— start —
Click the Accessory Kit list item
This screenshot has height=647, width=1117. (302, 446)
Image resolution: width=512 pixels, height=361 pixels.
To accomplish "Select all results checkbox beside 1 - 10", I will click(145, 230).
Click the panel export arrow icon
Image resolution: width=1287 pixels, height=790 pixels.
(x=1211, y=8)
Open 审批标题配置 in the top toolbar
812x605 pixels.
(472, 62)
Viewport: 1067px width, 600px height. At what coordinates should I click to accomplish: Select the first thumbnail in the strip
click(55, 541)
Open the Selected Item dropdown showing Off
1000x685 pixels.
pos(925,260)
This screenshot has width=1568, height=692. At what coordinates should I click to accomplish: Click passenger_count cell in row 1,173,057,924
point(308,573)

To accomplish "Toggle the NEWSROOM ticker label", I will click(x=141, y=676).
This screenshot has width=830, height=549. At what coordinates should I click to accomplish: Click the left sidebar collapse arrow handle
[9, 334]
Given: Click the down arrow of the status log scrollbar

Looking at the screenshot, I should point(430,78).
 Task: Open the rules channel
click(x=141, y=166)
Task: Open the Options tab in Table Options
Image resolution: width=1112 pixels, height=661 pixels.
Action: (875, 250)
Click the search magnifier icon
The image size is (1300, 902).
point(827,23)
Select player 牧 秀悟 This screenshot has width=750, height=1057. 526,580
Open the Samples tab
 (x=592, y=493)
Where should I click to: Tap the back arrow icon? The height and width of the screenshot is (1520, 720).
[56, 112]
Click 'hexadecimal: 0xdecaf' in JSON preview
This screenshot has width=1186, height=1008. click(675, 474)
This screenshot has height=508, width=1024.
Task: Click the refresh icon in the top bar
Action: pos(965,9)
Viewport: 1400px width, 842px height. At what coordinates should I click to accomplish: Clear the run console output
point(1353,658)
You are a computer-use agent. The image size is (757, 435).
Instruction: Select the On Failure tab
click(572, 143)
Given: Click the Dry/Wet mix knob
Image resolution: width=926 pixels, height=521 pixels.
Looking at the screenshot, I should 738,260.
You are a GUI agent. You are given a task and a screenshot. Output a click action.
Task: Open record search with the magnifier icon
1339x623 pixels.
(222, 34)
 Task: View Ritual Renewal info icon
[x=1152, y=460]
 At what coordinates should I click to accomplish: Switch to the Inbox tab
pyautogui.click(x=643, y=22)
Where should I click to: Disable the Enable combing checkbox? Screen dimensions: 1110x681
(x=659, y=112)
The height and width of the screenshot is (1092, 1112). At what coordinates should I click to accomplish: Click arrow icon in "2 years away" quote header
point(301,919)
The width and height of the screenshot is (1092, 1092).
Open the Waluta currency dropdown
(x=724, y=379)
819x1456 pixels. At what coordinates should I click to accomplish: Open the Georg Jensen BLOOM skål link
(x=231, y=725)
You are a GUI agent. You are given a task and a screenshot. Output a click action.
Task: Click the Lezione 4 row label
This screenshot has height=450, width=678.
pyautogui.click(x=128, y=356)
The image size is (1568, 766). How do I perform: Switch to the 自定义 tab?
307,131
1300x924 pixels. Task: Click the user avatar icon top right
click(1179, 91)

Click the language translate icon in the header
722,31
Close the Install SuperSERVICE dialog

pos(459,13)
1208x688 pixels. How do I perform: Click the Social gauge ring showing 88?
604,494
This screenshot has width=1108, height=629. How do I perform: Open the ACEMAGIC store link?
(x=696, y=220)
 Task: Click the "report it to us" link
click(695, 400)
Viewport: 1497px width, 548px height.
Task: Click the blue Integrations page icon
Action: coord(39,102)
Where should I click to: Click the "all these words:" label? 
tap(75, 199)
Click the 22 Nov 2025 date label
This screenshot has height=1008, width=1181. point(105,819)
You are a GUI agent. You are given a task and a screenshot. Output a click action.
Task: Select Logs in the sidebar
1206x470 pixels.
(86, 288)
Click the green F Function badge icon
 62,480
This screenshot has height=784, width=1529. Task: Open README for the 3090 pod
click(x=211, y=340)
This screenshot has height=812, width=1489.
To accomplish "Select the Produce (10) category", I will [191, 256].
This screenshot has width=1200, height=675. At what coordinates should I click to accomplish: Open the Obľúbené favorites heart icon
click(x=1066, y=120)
— end —
[Aim of the task] Convert every line of the entries above into a Markdown table with the columns Row and Line, numbering the rows in order and omitting blank lines.

[Output below]
| Row | Line |
|---|---|
| 1 | Click the Accessory Kit list item |
| 2 | This screenshot has height=647, width=1117. (302, 446) |
| 3 | Image resolution: width=512 pixels, height=361 pixels. |
| 4 | To accomplish "Select all results checkbox beside 1 - 10", I will click(145, 230). |
| 5 | Click the panel export arrow icon |
| 6 | Image resolution: width=1287 pixels, height=790 pixels. |
| 7 | (x=1211, y=8) |
| 8 | Open 审批标题配置 in the top toolbar |
| 9 | 812x605 pixels. |
| 10 | (472, 62) |
| 11 | Viewport: 1067px width, 600px height. At what coordinates should I click to accomplish: Select the first thumbnail in the strip |
| 12 | click(55, 541) |
| 13 | Open the Selected Item dropdown showing Off |
| 14 | 1000x685 pixels. |
| 15 | pos(925,260) |
| 16 | This screenshot has width=1568, height=692. At what coordinates should I click to accomplish: Click passenger_count cell in row 1,173,057,924 |
| 17 | point(308,573) |
| 18 | To accomplish "Toggle the NEWSROOM ticker label", I will click(x=141, y=676). |
| 19 | This screenshot has width=830, height=549. At what coordinates should I click to accomplish: Click the left sidebar collapse arrow handle |
| 20 | [9, 334] |
| 21 | Given: Click the down arrow of the status log scrollbar |
| 22 | Looking at the screenshot, I should point(430,78). |
| 23 |  Task: Open the rules channel |
| 24 | click(x=141, y=166) |
| 25 | Task: Open the Options tab in Table Options |
| 26 | Image resolution: width=1112 pixels, height=661 pixels. |
| 27 | Action: (875, 250) |
| 28 | Click the search magnifier icon |
| 29 | The image size is (1300, 902). |
| 30 | point(827,23) |
| 31 | Select player 牧 秀悟 This screenshot has width=750, height=1057. 526,580 |
| 32 | Open the Samples tab |
| 33 |  (x=592, y=493) |
| 34 | Where should I click to: Tap the back arrow icon? The height and width of the screenshot is (1520, 720). |
| 35 | [56, 112] |
| 36 | Click 'hexadecimal: 0xdecaf' in JSON preview |
| 37 | This screenshot has width=1186, height=1008. click(675, 474) |
| 38 | This screenshot has height=508, width=1024. |
| 39 | Task: Click the refresh icon in the top bar |
| 40 | Action: pos(965,9) |
| 41 | Viewport: 1400px width, 842px height. At what coordinates should I click to accomplish: Clear the run console output |
| 42 | point(1353,658) |
| 43 | You are a computer-use agent. The image size is (757, 435). |
| 44 | Instruction: Select the On Failure tab |
| 45 | click(572, 143) |
| 46 | Given: Click the Dry/Wet mix knob |
| 47 | Image resolution: width=926 pixels, height=521 pixels. |
| 48 | Looking at the screenshot, I should 738,260. |
| 49 | You are a GUI agent. You are given a task and a screenshot. Output a click action. |
| 50 | Task: Open record search with the magnifier icon |
| 51 | 1339x623 pixels. |
| 52 | (222, 34) |
| 53 |  Task: View Ritual Renewal info icon |
| 54 | [x=1152, y=460] |
| 55 |  At what coordinates should I click to accomplish: Switch to the Inbox tab |
| 56 | pyautogui.click(x=643, y=22) |
| 57 | Where should I click to: Disable the Enable combing checkbox? Screen dimensions: 1110x681 |
| 58 | (x=659, y=112) |
| 59 | The height and width of the screenshot is (1092, 1112). At what coordinates should I click to accomplish: Click arrow icon in "2 years away" quote header |
| 60 | point(301,919) |
| 61 | The width and height of the screenshot is (1092, 1092). |
| 62 | Open the Waluta currency dropdown |
| 63 | (x=724, y=379) |
| 64 | 819x1456 pixels. At what coordinates should I click to accomplish: Open the Georg Jensen BLOOM skål link |
| 65 | (x=231, y=725) |
| 66 | You are a GUI agent. You are given a task and a screenshot. Output a click action. |
| 67 | Task: Click the Lezione 4 row label |
| 68 | This screenshot has height=450, width=678. |
| 69 | pyautogui.click(x=128, y=356) |
| 70 | The image size is (1568, 766). How do I perform: Switch to the 自定义 tab? |
| 71 | 307,131 |
| 72 | 1300x924 pixels. Task: Click the user avatar icon top right |
| 73 | click(1179, 91) |
| 74 | Click the language translate icon in the header |
| 75 | 722,31 |
| 76 | Close the Install SuperSERVICE dialog |
| 77 | pos(459,13) |
| 78 | 1208x688 pixels. How do I perform: Click the Social gauge ring showing 88? |
| 79 | 604,494 |
| 80 | This screenshot has width=1108, height=629. How do I perform: Open the ACEMAGIC store link? |
| 81 | (x=696, y=220) |
| 82 |  Task: Click the "report it to us" link |
| 83 | click(695, 400) |
| 84 | Viewport: 1497px width, 548px height. |
| 85 | Task: Click the blue Integrations page icon |
| 86 | Action: coord(39,102) |
| 87 | Where should I click to: Click the "all these words:" label?  |
| 88 | tap(75, 199) |
| 89 | Click the 22 Nov 2025 date label |
| 90 | This screenshot has height=1008, width=1181. point(105,819) |
| 91 | You are a GUI agent. You are given a task and a screenshot. Output a click action. |
| 92 | Task: Select Logs in the sidebar |
| 93 | 1206x470 pixels. |
| 94 | (86, 288) |
| 95 | Click the green F Function badge icon |
| 96 |  62,480 |
| 97 | This screenshot has height=784, width=1529. Task: Open README for the 3090 pod |
| 98 | click(x=211, y=340) |
| 99 | This screenshot has height=812, width=1489. |
| 100 | To accomplish "Select the Produce (10) category", I will [191, 256]. |
| 101 | This screenshot has width=1200, height=675. At what coordinates should I click to accomplish: Open the Obľúbené favorites heart icon |
| 102 | click(x=1066, y=120) |